> [DATA FOR THIS EXERCISE]

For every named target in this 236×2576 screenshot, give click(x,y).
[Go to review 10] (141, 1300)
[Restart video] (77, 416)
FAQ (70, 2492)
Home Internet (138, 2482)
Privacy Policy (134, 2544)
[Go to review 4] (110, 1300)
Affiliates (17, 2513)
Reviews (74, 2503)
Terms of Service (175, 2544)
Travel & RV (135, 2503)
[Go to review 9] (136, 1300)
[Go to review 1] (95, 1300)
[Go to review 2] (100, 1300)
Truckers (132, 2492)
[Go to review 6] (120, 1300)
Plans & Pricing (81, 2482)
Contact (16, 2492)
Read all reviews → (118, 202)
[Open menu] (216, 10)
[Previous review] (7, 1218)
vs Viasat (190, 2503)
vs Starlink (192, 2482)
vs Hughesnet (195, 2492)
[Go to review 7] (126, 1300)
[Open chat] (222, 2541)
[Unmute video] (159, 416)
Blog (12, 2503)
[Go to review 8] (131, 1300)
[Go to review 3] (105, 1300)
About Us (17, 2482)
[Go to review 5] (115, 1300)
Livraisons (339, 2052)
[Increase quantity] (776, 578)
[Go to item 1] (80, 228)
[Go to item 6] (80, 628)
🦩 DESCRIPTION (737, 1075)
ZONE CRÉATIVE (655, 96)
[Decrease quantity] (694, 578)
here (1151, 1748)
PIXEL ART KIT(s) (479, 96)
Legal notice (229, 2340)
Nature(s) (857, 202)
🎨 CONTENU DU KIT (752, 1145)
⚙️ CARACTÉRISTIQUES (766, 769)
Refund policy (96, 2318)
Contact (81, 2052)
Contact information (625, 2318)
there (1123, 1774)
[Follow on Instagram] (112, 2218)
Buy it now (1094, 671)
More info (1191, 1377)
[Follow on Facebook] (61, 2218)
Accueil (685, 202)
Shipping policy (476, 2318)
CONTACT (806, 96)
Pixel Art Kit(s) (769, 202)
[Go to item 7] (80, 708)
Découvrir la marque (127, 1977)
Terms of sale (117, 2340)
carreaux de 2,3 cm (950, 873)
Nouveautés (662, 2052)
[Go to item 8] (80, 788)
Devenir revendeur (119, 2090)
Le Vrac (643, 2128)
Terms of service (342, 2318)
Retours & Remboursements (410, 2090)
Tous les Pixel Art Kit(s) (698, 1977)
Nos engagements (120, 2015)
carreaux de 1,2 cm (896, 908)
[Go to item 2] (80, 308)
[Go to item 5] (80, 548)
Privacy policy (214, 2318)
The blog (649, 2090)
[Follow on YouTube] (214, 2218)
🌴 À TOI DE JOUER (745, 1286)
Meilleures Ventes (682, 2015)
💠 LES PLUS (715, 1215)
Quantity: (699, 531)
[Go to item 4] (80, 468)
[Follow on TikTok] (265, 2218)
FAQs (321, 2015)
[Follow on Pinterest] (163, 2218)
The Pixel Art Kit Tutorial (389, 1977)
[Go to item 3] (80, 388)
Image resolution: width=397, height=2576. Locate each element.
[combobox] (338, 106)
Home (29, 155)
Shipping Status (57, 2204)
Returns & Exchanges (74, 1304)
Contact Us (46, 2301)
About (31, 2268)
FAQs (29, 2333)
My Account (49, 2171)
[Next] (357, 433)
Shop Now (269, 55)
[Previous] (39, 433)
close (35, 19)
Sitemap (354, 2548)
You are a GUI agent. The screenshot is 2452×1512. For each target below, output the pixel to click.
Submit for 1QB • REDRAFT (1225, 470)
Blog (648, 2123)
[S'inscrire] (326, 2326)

> [ACTIVITY]
Send back exactly the lines of the listing above starting at the one with "[Open chat] (222, 2541)" and ending at the one with "PLUS (715, 1215)", inclusive, and no others.

> [REPLY TO THE EXERCISE]
[Open chat] (222, 2541)
[Unmute video] (159, 416)
Blog (12, 2503)
[Go to review 8] (131, 1300)
[Go to review 3] (105, 1300)
About Us (17, 2482)
[Go to review 5] (115, 1300)
Livraisons (339, 2052)
[Increase quantity] (776, 578)
[Go to item 1] (80, 228)
[Go to item 6] (80, 628)
🦩 DESCRIPTION (737, 1075)
ZONE CRÉATIVE (655, 96)
[Decrease quantity] (694, 578)
here (1151, 1748)
PIXEL ART KIT(s) (479, 96)
Legal notice (229, 2340)
Nature(s) (857, 202)
🎨 CONTENU DU KIT (752, 1145)
⚙️ CARACTÉRISTIQUES (766, 769)
Refund policy (96, 2318)
Contact (81, 2052)
Contact information (625, 2318)
there (1123, 1774)
[Follow on Instagram] (112, 2218)
Buy it now (1094, 671)
More info (1191, 1377)
[Follow on Facebook] (61, 2218)
Accueil (685, 202)
Shipping policy (476, 2318)
CONTACT (806, 96)
Pixel Art Kit(s) (769, 202)
[Go to item 7] (80, 708)
Découvrir la marque (127, 1977)
Terms of sale (117, 2340)
carreaux de 2,3 cm (950, 873)
Nouveautés (662, 2052)
[Go to item 8] (80, 788)
Devenir revendeur (119, 2090)
Le Vrac (643, 2128)
Terms of service (342, 2318)
Retours & Remboursements (410, 2090)
Tous les Pixel Art Kit(s) (698, 1977)
Nos engagements (120, 2015)
carreaux de 1,2 cm (896, 908)
[Go to item 2] (80, 308)
[Go to item 5] (80, 548)
Privacy policy (214, 2318)
The blog (649, 2090)
[Follow on YouTube] (214, 2218)
🌴 À TOI DE JOUER (745, 1286)
Meilleures Ventes (682, 2015)
💠 LES PLUS (715, 1215)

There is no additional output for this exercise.